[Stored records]
-.-.-

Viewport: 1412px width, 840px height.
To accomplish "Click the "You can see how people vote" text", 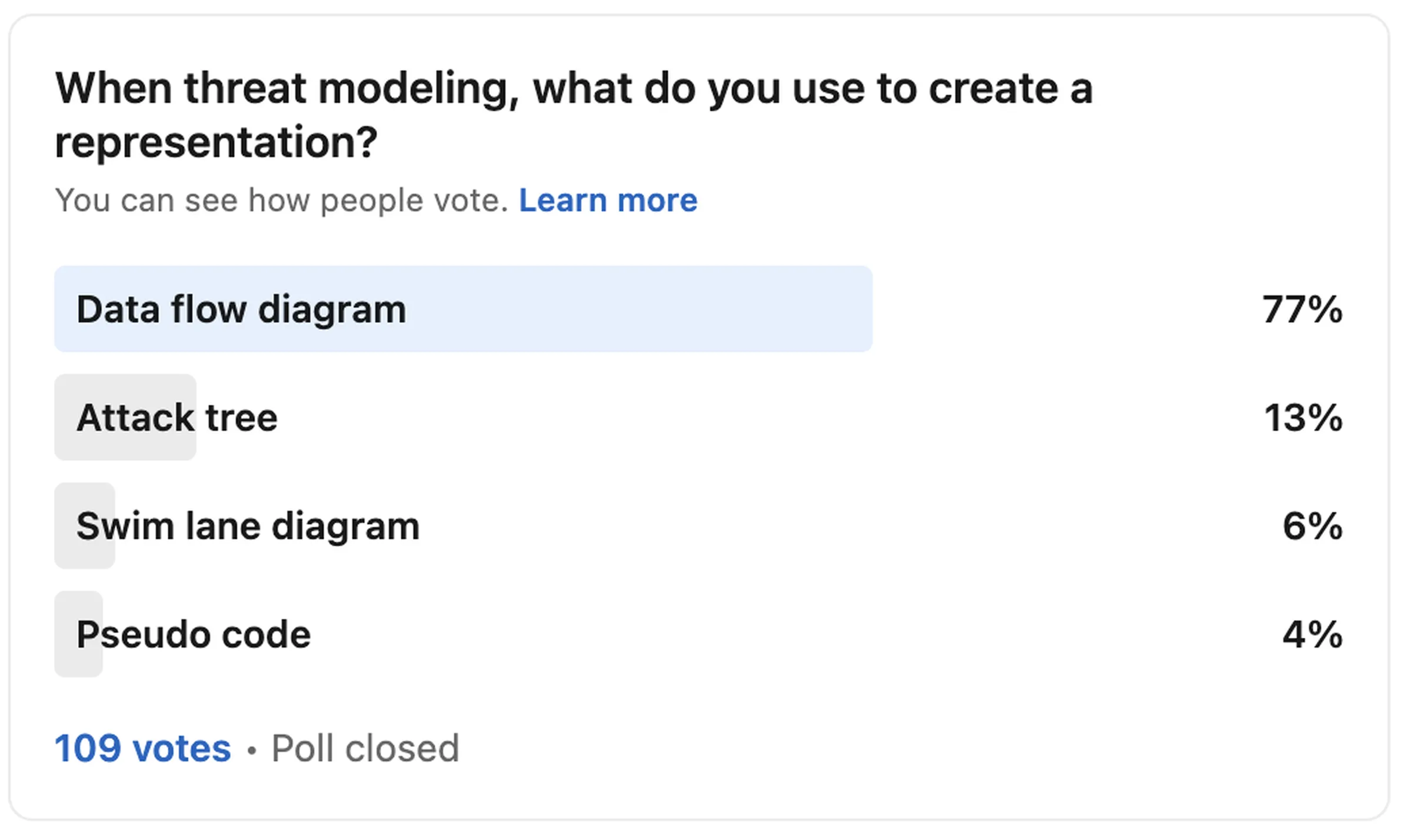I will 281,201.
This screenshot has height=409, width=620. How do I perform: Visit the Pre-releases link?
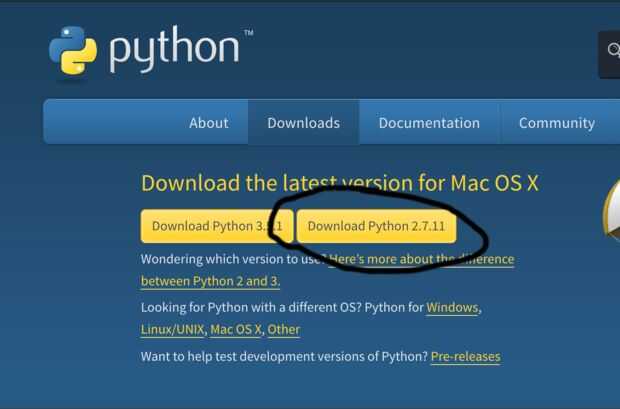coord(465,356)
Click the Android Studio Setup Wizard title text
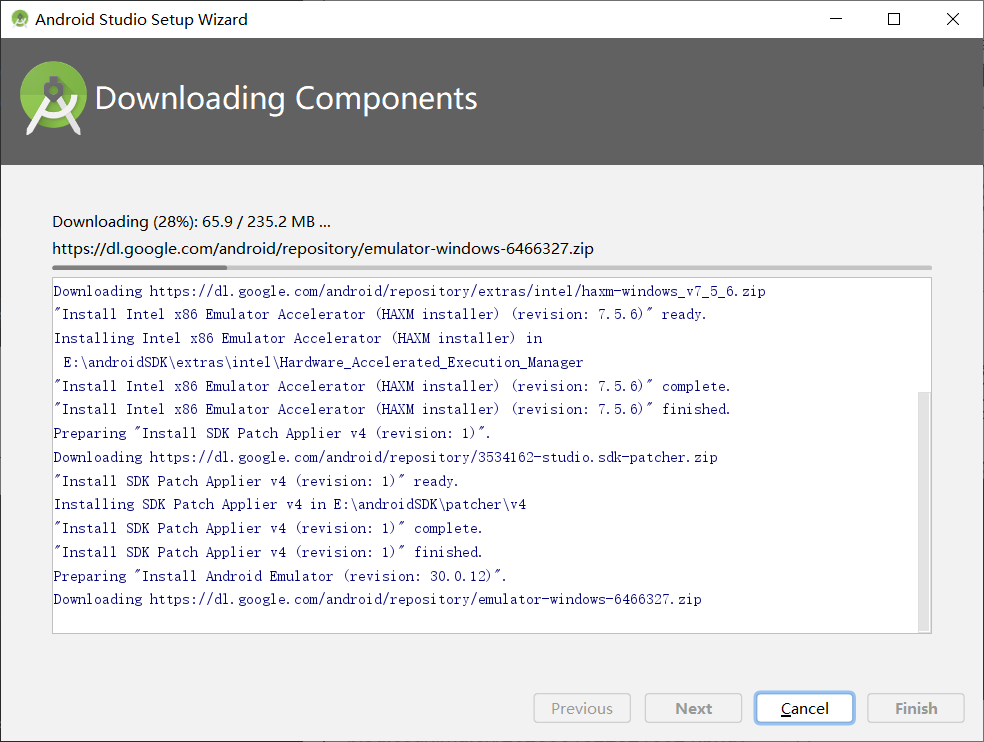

-.-.-

Please return exactly, and only, the lines from the one containing "This screenshot has" through the end of the records, with both end lines kept and every picture dropped.

This screenshot has height=409, width=620. How do I perform: Visit the Pre-releases link?
coord(465,356)
Click the Android Studio Setup Wizard title text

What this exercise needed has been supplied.